**What needs to be done:**
Could you return the full listing below exactly as it appears?
*** Data for review ***
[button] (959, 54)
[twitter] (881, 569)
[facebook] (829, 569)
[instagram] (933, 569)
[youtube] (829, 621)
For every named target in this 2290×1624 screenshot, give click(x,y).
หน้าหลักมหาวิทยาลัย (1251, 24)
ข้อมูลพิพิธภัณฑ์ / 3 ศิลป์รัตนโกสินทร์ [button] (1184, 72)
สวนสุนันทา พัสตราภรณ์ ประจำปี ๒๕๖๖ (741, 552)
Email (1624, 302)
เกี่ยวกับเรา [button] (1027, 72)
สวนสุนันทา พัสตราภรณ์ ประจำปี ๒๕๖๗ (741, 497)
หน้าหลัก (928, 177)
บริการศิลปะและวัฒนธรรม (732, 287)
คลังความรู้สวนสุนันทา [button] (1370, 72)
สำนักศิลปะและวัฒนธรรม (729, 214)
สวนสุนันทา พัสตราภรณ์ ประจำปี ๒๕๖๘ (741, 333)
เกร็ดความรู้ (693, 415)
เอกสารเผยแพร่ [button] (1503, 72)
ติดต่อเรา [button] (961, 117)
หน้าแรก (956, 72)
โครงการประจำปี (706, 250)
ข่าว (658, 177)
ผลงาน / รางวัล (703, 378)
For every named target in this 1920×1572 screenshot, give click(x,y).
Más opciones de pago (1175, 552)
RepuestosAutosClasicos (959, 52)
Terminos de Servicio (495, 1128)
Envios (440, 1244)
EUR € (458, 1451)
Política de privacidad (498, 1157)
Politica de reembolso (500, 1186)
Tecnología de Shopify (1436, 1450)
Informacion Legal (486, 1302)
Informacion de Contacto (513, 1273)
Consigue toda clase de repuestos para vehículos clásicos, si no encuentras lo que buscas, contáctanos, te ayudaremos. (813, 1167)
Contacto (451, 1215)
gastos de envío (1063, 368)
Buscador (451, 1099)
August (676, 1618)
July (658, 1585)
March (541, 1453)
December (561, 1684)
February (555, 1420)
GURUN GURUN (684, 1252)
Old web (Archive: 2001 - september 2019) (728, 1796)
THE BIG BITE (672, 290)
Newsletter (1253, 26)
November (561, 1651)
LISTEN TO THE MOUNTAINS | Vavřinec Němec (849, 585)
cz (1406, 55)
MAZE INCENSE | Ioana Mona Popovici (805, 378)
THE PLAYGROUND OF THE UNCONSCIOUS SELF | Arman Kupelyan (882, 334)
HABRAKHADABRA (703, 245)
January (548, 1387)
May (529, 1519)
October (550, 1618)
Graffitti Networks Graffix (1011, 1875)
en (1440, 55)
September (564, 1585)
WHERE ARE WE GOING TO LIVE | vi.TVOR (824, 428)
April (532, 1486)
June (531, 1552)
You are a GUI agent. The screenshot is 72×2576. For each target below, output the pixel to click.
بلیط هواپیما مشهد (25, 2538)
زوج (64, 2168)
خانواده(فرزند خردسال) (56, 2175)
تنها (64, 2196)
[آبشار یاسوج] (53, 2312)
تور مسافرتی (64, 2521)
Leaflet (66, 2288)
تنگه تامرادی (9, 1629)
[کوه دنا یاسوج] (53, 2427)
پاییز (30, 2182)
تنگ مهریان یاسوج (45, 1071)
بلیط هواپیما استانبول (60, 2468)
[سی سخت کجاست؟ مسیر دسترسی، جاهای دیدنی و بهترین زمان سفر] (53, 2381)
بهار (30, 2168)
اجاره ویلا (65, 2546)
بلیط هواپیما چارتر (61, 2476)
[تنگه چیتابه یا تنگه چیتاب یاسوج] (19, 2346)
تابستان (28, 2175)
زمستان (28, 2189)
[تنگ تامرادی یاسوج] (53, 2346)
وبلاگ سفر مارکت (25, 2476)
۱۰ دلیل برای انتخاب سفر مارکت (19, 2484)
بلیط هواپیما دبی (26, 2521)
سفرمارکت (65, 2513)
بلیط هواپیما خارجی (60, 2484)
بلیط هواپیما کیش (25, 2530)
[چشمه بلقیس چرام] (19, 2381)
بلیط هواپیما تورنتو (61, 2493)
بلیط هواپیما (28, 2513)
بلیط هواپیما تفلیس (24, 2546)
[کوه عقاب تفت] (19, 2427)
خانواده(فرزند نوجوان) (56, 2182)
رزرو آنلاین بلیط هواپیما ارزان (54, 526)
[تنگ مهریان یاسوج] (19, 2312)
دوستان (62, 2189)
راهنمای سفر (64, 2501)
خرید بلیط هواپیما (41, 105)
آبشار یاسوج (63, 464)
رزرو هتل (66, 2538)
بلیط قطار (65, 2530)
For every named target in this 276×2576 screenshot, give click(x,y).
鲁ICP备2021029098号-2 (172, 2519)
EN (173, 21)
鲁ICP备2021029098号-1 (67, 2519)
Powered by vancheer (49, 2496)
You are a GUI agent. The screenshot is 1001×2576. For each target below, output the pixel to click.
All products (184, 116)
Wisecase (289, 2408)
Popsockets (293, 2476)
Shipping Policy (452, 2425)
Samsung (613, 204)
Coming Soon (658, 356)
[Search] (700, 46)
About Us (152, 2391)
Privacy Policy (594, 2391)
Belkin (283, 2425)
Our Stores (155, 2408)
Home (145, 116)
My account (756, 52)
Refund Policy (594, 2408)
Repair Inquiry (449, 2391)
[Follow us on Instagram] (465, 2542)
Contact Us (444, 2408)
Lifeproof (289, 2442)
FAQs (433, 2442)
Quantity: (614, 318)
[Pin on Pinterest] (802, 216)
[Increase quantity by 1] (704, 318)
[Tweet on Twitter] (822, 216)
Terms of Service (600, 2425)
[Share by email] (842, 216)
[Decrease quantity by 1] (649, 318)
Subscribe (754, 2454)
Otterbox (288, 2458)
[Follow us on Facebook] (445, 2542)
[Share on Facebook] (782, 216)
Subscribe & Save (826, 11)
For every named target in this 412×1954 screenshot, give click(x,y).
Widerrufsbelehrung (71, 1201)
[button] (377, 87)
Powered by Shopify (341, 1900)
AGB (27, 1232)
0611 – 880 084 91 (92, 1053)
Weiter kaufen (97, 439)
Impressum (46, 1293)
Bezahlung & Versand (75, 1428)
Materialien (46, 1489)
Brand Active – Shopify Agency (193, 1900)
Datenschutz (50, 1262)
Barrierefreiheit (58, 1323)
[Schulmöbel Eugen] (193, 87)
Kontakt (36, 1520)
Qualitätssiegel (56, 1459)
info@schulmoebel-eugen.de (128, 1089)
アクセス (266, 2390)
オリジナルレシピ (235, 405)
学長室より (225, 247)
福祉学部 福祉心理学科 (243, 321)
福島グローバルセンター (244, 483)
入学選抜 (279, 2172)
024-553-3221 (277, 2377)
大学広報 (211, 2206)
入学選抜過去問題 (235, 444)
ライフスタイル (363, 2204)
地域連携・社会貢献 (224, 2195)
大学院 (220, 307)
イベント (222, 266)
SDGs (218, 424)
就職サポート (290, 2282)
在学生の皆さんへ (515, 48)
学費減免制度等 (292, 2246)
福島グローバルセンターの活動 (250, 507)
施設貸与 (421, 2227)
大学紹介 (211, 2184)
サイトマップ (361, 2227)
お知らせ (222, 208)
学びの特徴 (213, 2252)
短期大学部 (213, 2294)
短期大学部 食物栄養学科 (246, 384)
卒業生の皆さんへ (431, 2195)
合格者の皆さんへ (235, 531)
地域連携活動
***
**Answer space:**
[button] (959, 54)
[twitter] (881, 569)
[facebook] (829, 569)
[instagram] (933, 569)
[youtube] (829, 621)
For every named target in this 2290×1624 screenshot, give click(x,y).
หน้าหลักมหาวิทยาลัย (1251, 24)
ข้อมูลพิพิธภัณฑ์ / 3 ศิลป์รัตนโกสินทร์ [button] (1184, 72)
สวนสุนันทา พัสตราภรณ์ ประจำปี ๒๕๖๖ (741, 552)
Email (1624, 302)
เกี่ยวกับเรา [button] (1027, 72)
สวนสุนันทา พัสตราภรณ์ ประจำปี ๒๕๖๗ (741, 497)
หน้าหลัก (928, 177)
บริการศิลปะและวัฒนธรรม (732, 287)
คลังความรู้สวนสุนันทา [button] (1370, 72)
สำนักศิลปะและวัฒนธรรม (729, 214)
สวนสุนันทา พัสตราภรณ์ ประจำปี ๒๕๖๘ (741, 333)
เกร็ดความรู้ (693, 415)
เอกสารเผยแพร่ [button] (1503, 72)
ติดต่อเรา [button] (961, 117)
หน้าแรก (956, 72)
โครงการประจำปี (706, 250)
ข่าว (658, 177)
ผลงาน / รางวัล (703, 378)
For every named target in this 1920×1572 screenshot, give click(x,y).
Más opciones de pago (1175, 552)
RepuestosAutosClasicos (959, 52)
Terminos de Servicio (495, 1128)
Envios (440, 1244)
EUR € (458, 1451)
Política de privacidad (498, 1157)
Politica de reembolso (500, 1186)
Tecnología de Shopify (1436, 1450)
Informacion Legal (486, 1302)
Informacion de Contacto (513, 1273)
Consigue toda clase de repuestos para vehículos clásicos, si no encuentras lo que buscas, contáctanos, te ayudaremos. (813, 1167)
Contacto (451, 1215)
gastos de envío (1063, 368)
Buscador (451, 1099)
August (676, 1618)
July (658, 1585)
March (541, 1453)
December (561, 1684)
February (555, 1420)
GURUN GURUN (684, 1252)
Old web (Archive: 2001 - september 2019) (728, 1796)
THE BIG BITE (672, 290)
Newsletter (1253, 26)
November (561, 1651)
LISTEN TO THE MOUNTAINS | Vavřinec Němec (849, 585)
cz (1406, 55)
MAZE INCENSE | Ioana Mona Popovici (805, 378)
THE PLAYGROUND OF THE UNCONSCIOUS SELF | Arman Kupelyan (882, 334)
HABRAKHADABRA (703, 245)
January (548, 1387)
May (529, 1519)
October (550, 1618)
Graffitti Networks Graffix (1011, 1875)
en (1440, 55)
September (564, 1585)
WHERE ARE WE GOING TO LIVE | vi.TVOR (824, 428)
April (532, 1486)
June (531, 1552)
You are a GUI agent. The screenshot is 72×2576. For each target below, output the pixel to click.
بلیط هواپیما مشهد (25, 2538)
زوج (64, 2168)
خانواده(فرزند خردسال) (56, 2175)
تنها (64, 2196)
[آبشار یاسوج] (53, 2312)
تور مسافرتی (64, 2521)
Leaflet (66, 2288)
تنگه تامرادی (9, 1629)
[کوه دنا یاسوج] (53, 2427)
پاییز (30, 2182)
تنگ مهریان یاسوج (45, 1071)
بلیط هواپیما استانبول (60, 2468)
[سی سخت کجاست؟ مسیر دسترسی، جاهای دیدنی و بهترین زمان سفر] (53, 2381)
بهار (30, 2168)
اجاره ویلا (65, 2546)
بلیط هواپیما چارتر (61, 2476)
[تنگه چیتابه یا تنگه چیتاب یاسوج] (19, 2346)
تابستان (28, 2175)
زمستان (28, 2189)
[تنگ تامرادی یاسوج] (53, 2346)
وبلاگ سفر مارکت (25, 2476)
۱۰ دلیل برای انتخاب سفر مارکت (19, 2484)
بلیط هواپیما دبی (26, 2521)
سفرمارکت (65, 2513)
بلیط هواپیما خارجی (60, 2484)
بلیط هواپیما کیش (25, 2530)
[چشمه بلقیس چرام] (19, 2381)
بلیط هواپیما تورنتو (61, 2493)
بلیط هواپیما (28, 2513)
بلیط هواپیما تفلیس (24, 2546)
[کوه عقاب تفت] (19, 2427)
خانواده(فرزند نوجوان) (56, 2182)
رزرو آنلاین بلیط هواپیما ارزان (54, 526)
[تنگ مهریان یاسوج] (19, 2312)
دوستان (62, 2189)
راهنمای سفر (64, 2501)
خرید بلیط هواپیما (41, 105)
آبشار یاسوج (63, 464)
رزرو هتل (66, 2538)
بلیط قطار (65, 2530)
For every named target in this 276×2576 screenshot, give click(x,y).
鲁ICP备2021029098号-2 (172, 2519)
EN (173, 21)
鲁ICP备2021029098号-1 (67, 2519)
Powered by vancheer (49, 2496)
You are a GUI agent. The screenshot is 1001×2576. For each target below, output the pixel to click.
All products (184, 116)
Wisecase (289, 2408)
Popsockets (293, 2476)
Shipping Policy (452, 2425)
Samsung (613, 204)
Coming Soon (658, 356)
[Search] (700, 46)
About Us (152, 2391)
Privacy Policy (594, 2391)
Belkin (283, 2425)
Our Stores (155, 2408)
Home (145, 116)
My account (756, 52)
Refund Policy (594, 2408)
Repair Inquiry (449, 2391)
[Follow us on Instagram] (465, 2542)
Contact Us (444, 2408)
Lifeproof (289, 2442)
FAQs (433, 2442)
Quantity: (614, 318)
[Pin on Pinterest] (802, 216)
[Increase quantity by 1] (704, 318)
[Tweet on Twitter] (822, 216)
Terms of Service (600, 2425)
[Share by email] (842, 216)
[Decrease quantity by 1] (649, 318)
Subscribe (754, 2454)
Otterbox (288, 2458)
[Follow us on Facebook] (445, 2542)
[Share on Facebook] (782, 216)
Subscribe & Save (826, 11)
For every named target in this 412×1954 screenshot, give click(x,y).
Widerrufsbelehrung (71, 1201)
[button] (377, 87)
Powered by Shopify (341, 1900)
AGB (27, 1232)
0611 – 880 084 91 (92, 1053)
Weiter kaufen (97, 439)
Impressum (46, 1293)
Bezahlung & Versand (75, 1428)
Materialien (46, 1489)
Brand Active – Shopify Agency (193, 1900)
Datenschutz (50, 1262)
Barrierefreiheit (58, 1323)
[Schulmöbel Eugen] (193, 87)
Kontakt (36, 1520)
Qualitätssiegel (56, 1459)
info@schulmoebel-eugen.de (128, 1089)
アクセス (266, 2390)
オリジナルレシピ (235, 405)
学長室より (225, 247)
福祉学部 福祉心理学科 (243, 321)
福島グローバルセンター (244, 483)
入学選抜 (279, 2172)
024-553-3221 (277, 2377)
大学広報 (211, 2206)
入学選抜過去問題 (235, 444)
ライフスタイル (363, 2204)
地域連携・社会貢献 (224, 2195)
大学院 (220, 307)
イベント (222, 266)
SDGs (218, 424)
就職サポート (290, 2282)
在学生の皆さんへ (515, 48)
学費減免制度等 (292, 2246)
福島グローバルセンターの活動 (250, 507)
施設貸与 (421, 2227)
大学紹介 (211, 2184)
サイトマップ (361, 2227)
お知らせ (222, 208)
学びの特徴 (213, 2252)
短期大学部 (213, 2294)
短期大学部 食物栄養学科 (246, 384)
卒業生の皆さんへ (431, 2195)
合格者の皆さんへ (235, 531)
地域連携活動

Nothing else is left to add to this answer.